The Secretary of State maintains that after 18 months of relentless war against the opposition, the Syrian army is in no better state than the Serbian army was 13 years ago, and that President Assad’s situation today is analogous to that of Milosevic then. Russia and China, then the Serbian ruler’s main props in the international arena, perform the same service for Assad today – with the same result: Now, as then, the UN Security Council withholds its endorsement for a NATO operation because of their veto power.
The Secretary has therefore been pressing Obama for the past two weeks to give up his quest for UN authority and give the world a display of American leadership. NATO and Arab allies can be counted on to fall in behind him.
She also emphasizes that America’s failure to take the lead in bringing about the Assad regime’s downfall would erode international support for any future US action.
Our sources outline the six points Clinton made to the president in support of direct action in Syria:
1. Military action would be limited to surgical aerial strikes by aircraft and missiles launched from US warships in the eastern Mediterranean against key government and military targets in Syria, including President Assad’s person.
2. The best guess of US military and intelligence analysts is that Moscow and Beijing will raise their voices in outrage against US bombardments but, other than verbal protests, they will not intervene directly – any more than they did in Yugoslavia.

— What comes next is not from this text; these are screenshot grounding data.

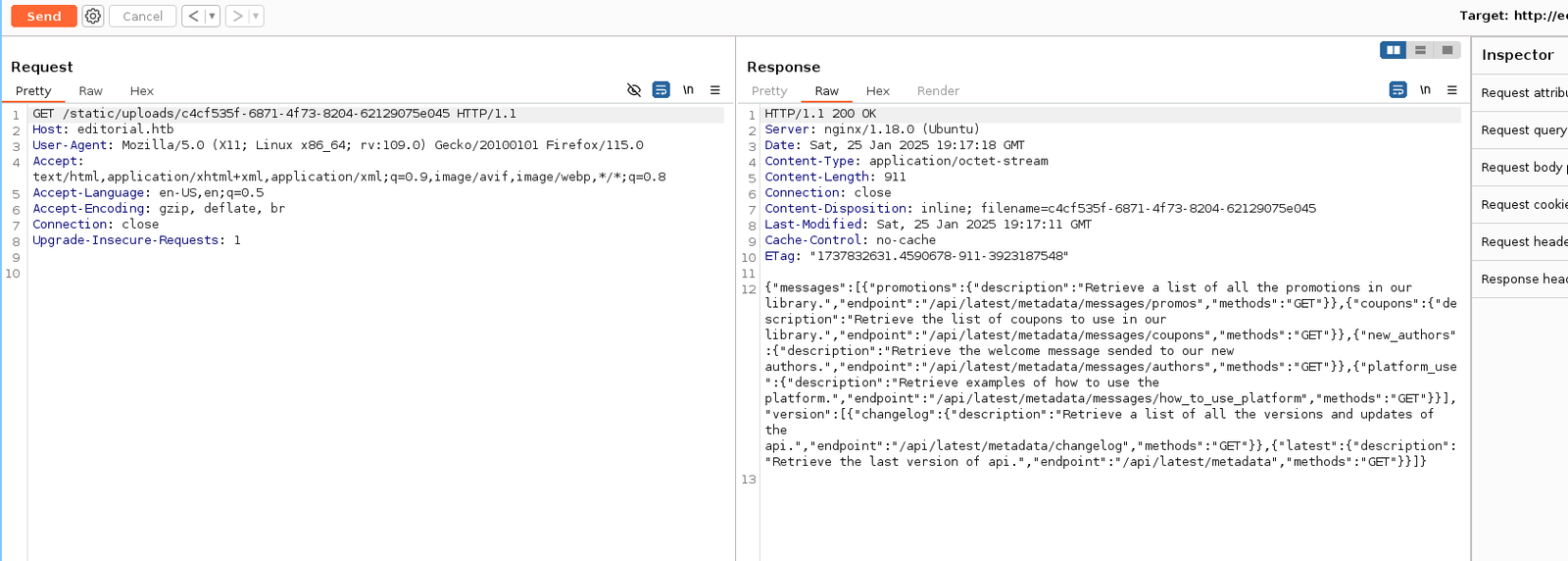
Task: Open dropdown arrow beside back history button
Action: [x=212, y=16]
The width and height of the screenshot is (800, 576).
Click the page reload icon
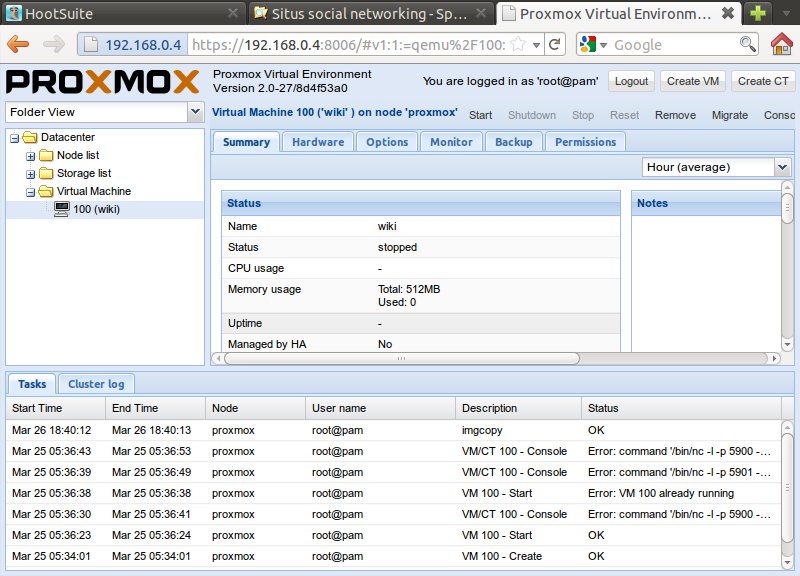pyautogui.click(x=554, y=45)
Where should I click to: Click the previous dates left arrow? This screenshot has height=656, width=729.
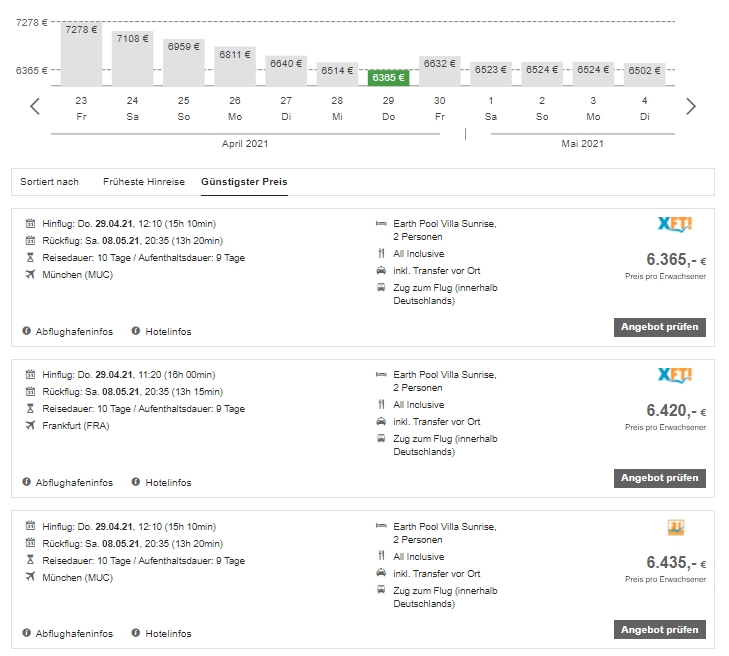35,106
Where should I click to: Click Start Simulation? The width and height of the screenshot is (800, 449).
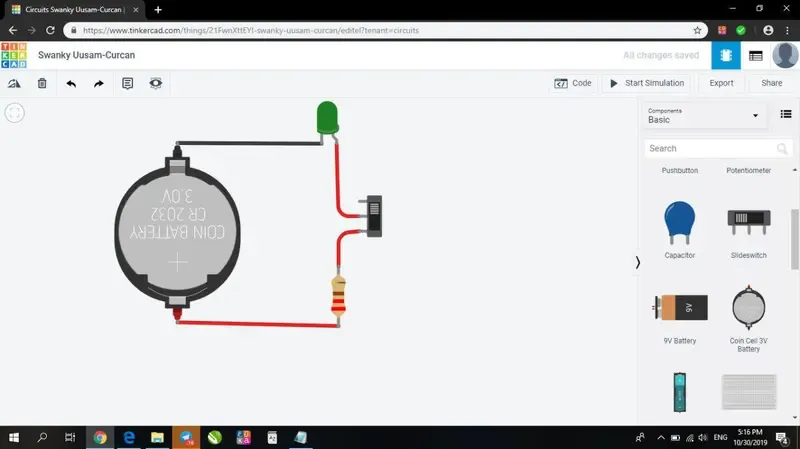coord(647,83)
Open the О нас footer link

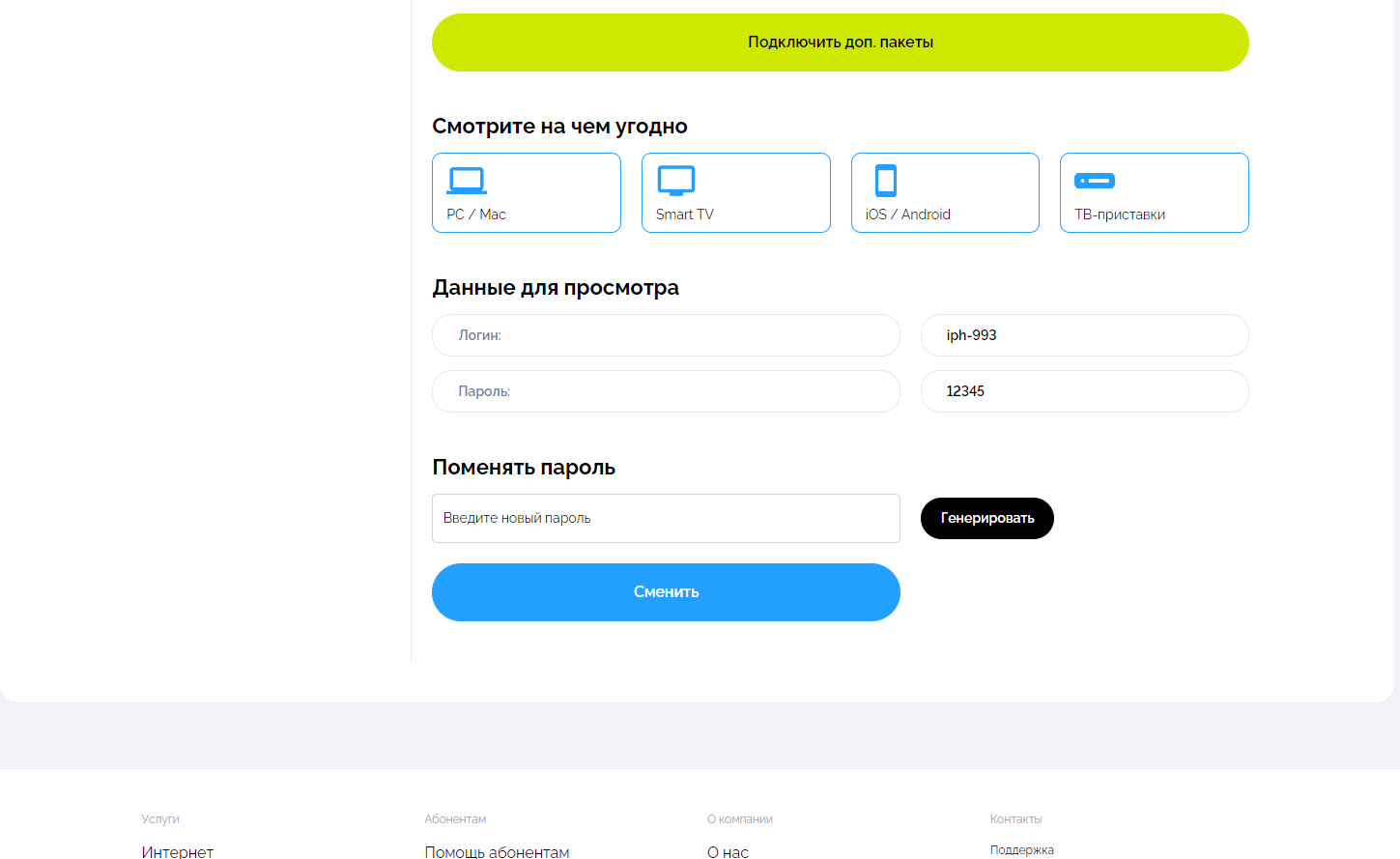pyautogui.click(x=728, y=851)

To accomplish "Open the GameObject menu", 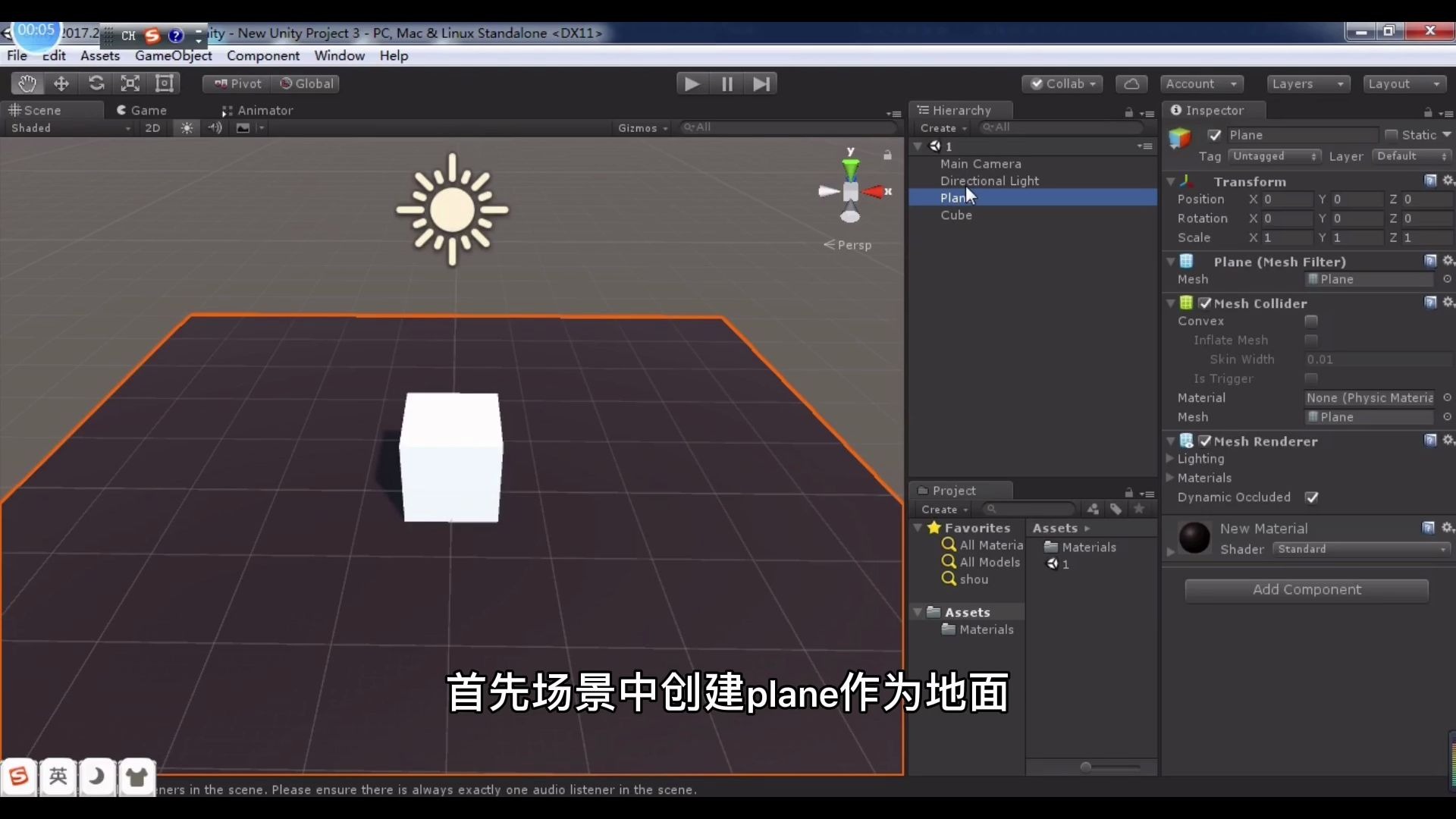I will click(173, 55).
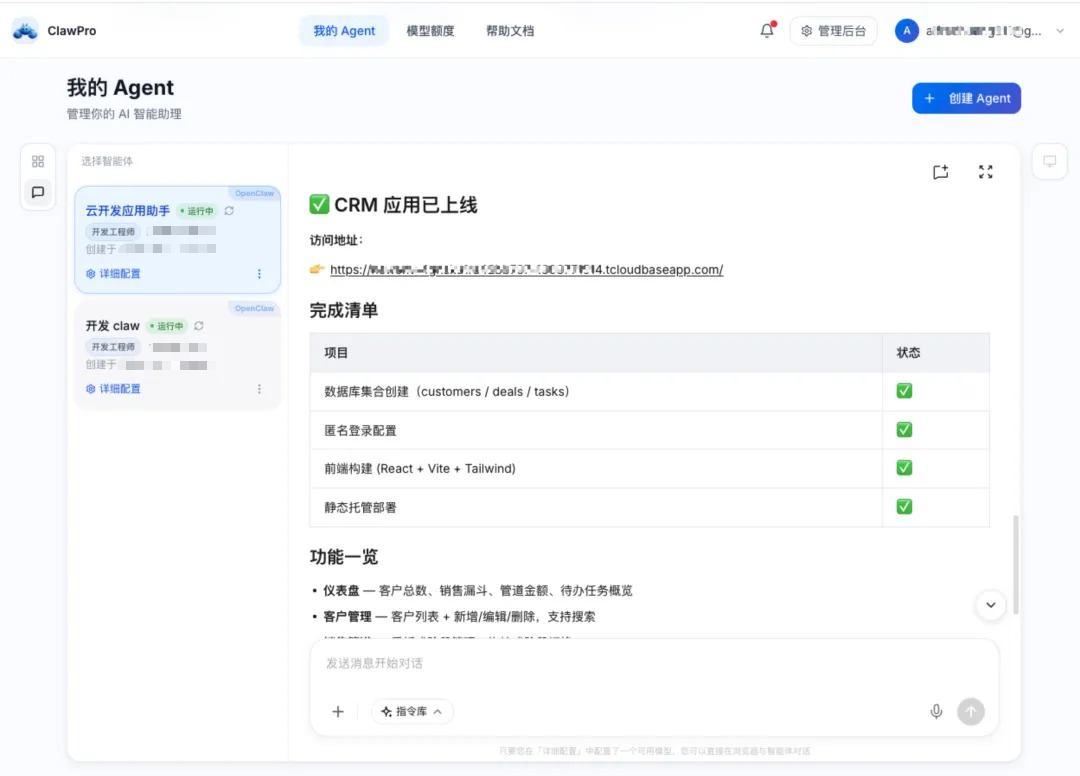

Ride roughshod over Russian, Chinese interference

Clinton recalled that the Chinese embassy in Belgrade paid dearly for being caught by US intelligence passing messages to Yugoslav army communications and suspected of monitoring US cruise missile attacks on Belgrade, with a view to developing effective counter-measures. On May 7, 1999, five US JDAM bombs flattened the Chinese embassy building.
She advises applying the same rules in Damascus. If Moscow or Beijing are proved to be succoring Assad and his army with military assistance in the course of a US-led operation against Assad, the Obama administration should not shrink from hitting back at Russian or Chinese targets in Damascus or the Russian naval base at Tartus.
3. A US-led NATO operation in Damascus would send a badly-needed message to Tehran. After they see a display of American military might ordered by President Obama not far from their borders, they will stop dismissing America as a paper tiger.
4. The same display would also arrest the decline of America’s strategic and military standing in the Arab world, especially in the Persian Gulf states, whose rulers have given up in despair on the US under Obama ever resorting to military action to stop Iran’s nuclearization.
The rapprochement Iran is developing with Saudi Arabia and Egypt could then be nipped in the bud.
5. Even if US intervention triggers Hizballah and/or Syria attacks on Israel, that too has its upside: Israel and its military will have their hands full defending their northern borders and they will be too busy to go to war on Iran so soon as the fall of 2012. They will have to wait until after the US presidential election.
6. Assad and his clique will never be shaken loose from power in Damascus without direct US military action.

Obama puts his toe in Syrian water

Was she able to persuade the president?
His flat refusal to consider intervention in Syria has started cracking under the pressure of the pro-intervention faction in his administration led by Hillary Clinton. The first crack was visible Monday, Aug. 20, when Obama admitted he was ready for a “change of calculus” citing Syria’s chemical and biological weaponry as triggering – or perhaps justifying? – this change.
While noting that he had not ordered US military engagement in Syria “at this point,” he also announced that he had set “contingency plans” in train, so opening the door wider to military intervention.
By Thursday, Aug. 23, those contingency plans were translated into “small US special operations teams” standing ready to be ferried into Syria to secure or destroy Bashar Assad’s chemical and biological stocks. Wednesday night, he had phone conversations with two allies, British Prime Minister David Cameron and French President Francois Hollande. Together, they tied up the last ends for the onset of US-led Western intervention in the Syrian conflict.